For safety reason a high plinth might be desirable, so the statue can avoid poking people in the eye, or clobbering a bystander, when someone asks where the nearest public lavatories are. The full package would include proximity detection to avoid this kit of lawsuit fodder.

An authoritative "voice of doom" booming from a colossal statue is what I imagined when I came up with this idea.

Aristotle, Oct 06 2009

Not to be confused with ... http://ullagegroup....9/speaking-statues/
... the "speaking" statues of the ancient world. [Aristotle, Oct 06 2009]

4th plinth http://www.oneandother.co.uk/
[po, Oct 07 2009]

"Right This Way" New_20Statuary_20Types
(note: not animatronic) [FlyingToaster, Oct 08 2009]

[link]






       [Voice of Doom]: SHOOO, $#@$ PIGEONS!
jutta, Oct 06 2009
  

       Sort-of Baked in a recent Dr. Who episode called "The Library".   

       We will award a bun for the delightful prospect of the statue of Admiral the Lord Horatio Nelson, atop his column in Trafalgar square, refusing to give french tourists directions to anywhere other than Waterloo Station ....
8th of 7, Oct 06 2009
  

       [+] if Nelson speaks in Grytpype-Thynne's voice and Boadicea in Minnie Bannister's.
mouseposture, Oct 06 2009
  

       someone standing on the 4th plinth?
po, Oct 07 2009
  

       I have to admit that this kind of thing won't stay half-baked for long due to continuing research on emotional, reponsive robots.
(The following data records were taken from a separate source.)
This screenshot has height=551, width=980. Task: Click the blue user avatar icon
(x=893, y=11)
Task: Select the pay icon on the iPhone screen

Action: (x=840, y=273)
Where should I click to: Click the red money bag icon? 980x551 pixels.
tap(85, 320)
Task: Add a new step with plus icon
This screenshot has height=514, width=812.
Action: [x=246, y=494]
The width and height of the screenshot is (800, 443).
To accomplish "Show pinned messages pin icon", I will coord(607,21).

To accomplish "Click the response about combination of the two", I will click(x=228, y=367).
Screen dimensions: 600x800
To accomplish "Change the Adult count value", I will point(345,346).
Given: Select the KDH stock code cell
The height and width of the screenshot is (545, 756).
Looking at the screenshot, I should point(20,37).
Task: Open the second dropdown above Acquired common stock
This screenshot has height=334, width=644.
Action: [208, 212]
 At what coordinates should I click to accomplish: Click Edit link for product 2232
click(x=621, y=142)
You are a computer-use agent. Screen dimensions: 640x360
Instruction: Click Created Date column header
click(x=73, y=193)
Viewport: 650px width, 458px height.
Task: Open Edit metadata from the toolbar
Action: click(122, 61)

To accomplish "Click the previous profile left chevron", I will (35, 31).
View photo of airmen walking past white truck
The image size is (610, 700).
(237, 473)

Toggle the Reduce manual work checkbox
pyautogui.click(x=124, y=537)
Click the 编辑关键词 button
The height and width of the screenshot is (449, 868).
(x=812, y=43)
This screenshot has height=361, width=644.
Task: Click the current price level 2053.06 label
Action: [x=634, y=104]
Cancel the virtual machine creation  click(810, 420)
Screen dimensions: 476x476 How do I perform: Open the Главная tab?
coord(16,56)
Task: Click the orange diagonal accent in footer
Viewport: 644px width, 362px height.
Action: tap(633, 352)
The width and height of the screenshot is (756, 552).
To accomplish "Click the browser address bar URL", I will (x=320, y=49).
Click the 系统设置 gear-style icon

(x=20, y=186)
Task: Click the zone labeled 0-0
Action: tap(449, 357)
Admittedly putting an addressable, animated construct in a public place (and thus subject to weather, a surrounding babble of communication and people seeking to interact physically with the environment) is wildly ambitious.   

       The Dr Who library guide is admittedly near but that technology is light years away. People could have a stab at building this now, complete with personality. I've already read papers about a responsive, virtual "real estate" agent conversant (with body language) at the turn of the century, back when I was an inventor. Constructs can converse about resticted subject matter.   

       As for the fourth plinth there are also those professionals that posed as statues for tourists; I've seen some in Paris, for example. Employing living people to do this kind of things could be an intermediate step but a rather conventional one.   

       A network of these statues could direct people in stages between each other, using themselves as way points and alerting the next monument that they've directed someone towards it.
Aristotle, Oct 07 2009
  

       No, that's the Les Patterson one outside the Australian High Commission ....
8th of 7, Oct 07 2009
  

       [Venus de Milo] (nodding furiously): "that way you moron!"
kaz, Oct 07 2009
  

       Statues of politicians should furnish wrong directions.
vfrackis, Oct 07 2009
  

       Hey, finally a use for thse sidewalk guys who paint themselves up entirely in silver expecting pictures and cash.
RayfordSteele, Oct 08 2009
  

       They also would be good for both a Dan Brown run- around-to-solve-puzzle story ("Oh my goodness, it seems that the Richard Dawkins statue knows the secret behind religion X") and conspiracy theories ("If you wear a carnation on a full moon, the Lady Di statue will explain how she was murdered").   

       Oh, and don't try asking the Sid Vicious statue the time because he'd tell you there's no future ...
Aristotle, Oct 10 2009
  

       //sidewalk guys who paint themselves up entirely in silver expecting pictures and cash//
you probably don't know what sort of "public fountain" image that evoked.